Norway's Statoil said Friday a drilling campaign around the Johan Castberg field in the Barents Sea had discovered less oil than expected, and that it is considering cheaper infrastructure options.

"We are working steadily to reduce the costs of the existing project, and are also studying an alternative project, a floating production and storage unit," Statoil spokesman Ørjan Heradstveit told The Wall Street Journal. Such a unit would likely prove cheaper than the existing plan to build an onshore oil terminal.

Statoil said it had discovered between 42 million and 54 million barrels of recoverable crude oil in Drivis, the fifth and final well drilled during a one-year campaign aimed at increasing the profitability of the Johan Castberg project. The campaign has now ended with only two out of five wells resulting in oil discoveries.

"The exploration program as a whole has not delivered on volume expectations," said Irene Rummelhoff, Statoil's senior vice president for exploration on the Norwegian continental shelf.

Statoil's original plan was to pipe oil from Johan Castberg, still estimated to hold between 400 million and 600 million barrels, to an onshore terminal in northern Veidnes, to create an Arctic oil hub capable of handling the oil flow from potential future fields in the little-explored Barents Sea.

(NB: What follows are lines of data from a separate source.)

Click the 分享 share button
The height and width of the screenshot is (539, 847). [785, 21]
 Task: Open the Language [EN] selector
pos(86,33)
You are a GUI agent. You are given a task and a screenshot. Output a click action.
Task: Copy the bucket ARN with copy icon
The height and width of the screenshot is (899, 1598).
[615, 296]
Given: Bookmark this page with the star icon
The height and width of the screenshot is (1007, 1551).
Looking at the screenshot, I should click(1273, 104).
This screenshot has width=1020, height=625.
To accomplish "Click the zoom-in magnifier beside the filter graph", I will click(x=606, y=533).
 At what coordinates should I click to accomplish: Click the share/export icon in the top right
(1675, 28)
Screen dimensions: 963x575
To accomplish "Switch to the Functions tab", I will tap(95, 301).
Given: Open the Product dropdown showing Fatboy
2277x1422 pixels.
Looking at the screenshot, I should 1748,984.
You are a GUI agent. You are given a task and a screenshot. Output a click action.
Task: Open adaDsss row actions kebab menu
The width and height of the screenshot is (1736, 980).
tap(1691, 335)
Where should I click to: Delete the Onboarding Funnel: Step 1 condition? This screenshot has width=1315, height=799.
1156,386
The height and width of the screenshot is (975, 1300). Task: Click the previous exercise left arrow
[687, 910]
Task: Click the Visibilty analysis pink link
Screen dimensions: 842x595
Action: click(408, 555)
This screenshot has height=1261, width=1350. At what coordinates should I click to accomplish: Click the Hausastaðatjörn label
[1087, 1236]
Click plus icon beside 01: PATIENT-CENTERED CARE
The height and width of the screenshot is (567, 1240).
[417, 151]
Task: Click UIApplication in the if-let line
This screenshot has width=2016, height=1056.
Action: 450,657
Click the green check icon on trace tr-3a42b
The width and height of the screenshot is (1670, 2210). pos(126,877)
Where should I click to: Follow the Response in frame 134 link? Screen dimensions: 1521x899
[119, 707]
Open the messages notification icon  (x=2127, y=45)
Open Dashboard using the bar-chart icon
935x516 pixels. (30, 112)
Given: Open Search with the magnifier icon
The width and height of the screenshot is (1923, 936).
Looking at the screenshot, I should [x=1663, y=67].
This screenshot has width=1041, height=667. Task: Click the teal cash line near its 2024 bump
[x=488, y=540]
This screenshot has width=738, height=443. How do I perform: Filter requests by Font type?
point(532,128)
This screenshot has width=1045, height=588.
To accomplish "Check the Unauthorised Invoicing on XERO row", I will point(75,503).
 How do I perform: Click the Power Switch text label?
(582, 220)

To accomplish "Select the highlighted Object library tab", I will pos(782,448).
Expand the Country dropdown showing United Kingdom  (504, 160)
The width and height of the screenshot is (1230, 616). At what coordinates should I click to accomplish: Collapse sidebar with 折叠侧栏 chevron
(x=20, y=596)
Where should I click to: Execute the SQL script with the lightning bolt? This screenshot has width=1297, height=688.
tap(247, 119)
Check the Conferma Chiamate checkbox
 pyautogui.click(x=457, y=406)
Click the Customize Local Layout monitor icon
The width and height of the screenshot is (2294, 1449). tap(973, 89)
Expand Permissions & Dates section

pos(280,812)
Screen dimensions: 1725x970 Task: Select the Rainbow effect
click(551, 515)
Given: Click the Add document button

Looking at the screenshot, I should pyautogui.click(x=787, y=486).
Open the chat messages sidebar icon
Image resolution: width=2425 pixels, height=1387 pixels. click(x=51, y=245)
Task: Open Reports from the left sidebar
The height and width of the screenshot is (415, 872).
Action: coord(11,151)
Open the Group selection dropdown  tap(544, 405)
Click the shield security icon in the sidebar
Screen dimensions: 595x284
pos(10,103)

But rising costs, lower resource estimates and a tax change led Statoil and its partners last year to delay the Johan Castberg investment decision.

DNB analyst Helge Andre Martinsen said the Barents Sea drilling campaign had been "a big disappointment." The Drivis discovery was likely big enough to be profitably produced, he said, but it was "rather doubtful" that it would support the further development of Johan Castberg with an expensive pipeline and onshore terminal.

If Statoil finds it too expensive to build an Arctic oil hub, "we'll have to accept it, of course," said Oskar Jarle Grimstad, a member of the Norwegian parliament for the ruling Progress Party. "But it's no big secret that there is a strong wish" for a solution providing more mainland jobs, he said, "we owe that to the northern part of the country."

Operator Statoil owns 50% of the Johan Castberg license. Eni SpA holds 30% and state-owned Petoro 20%.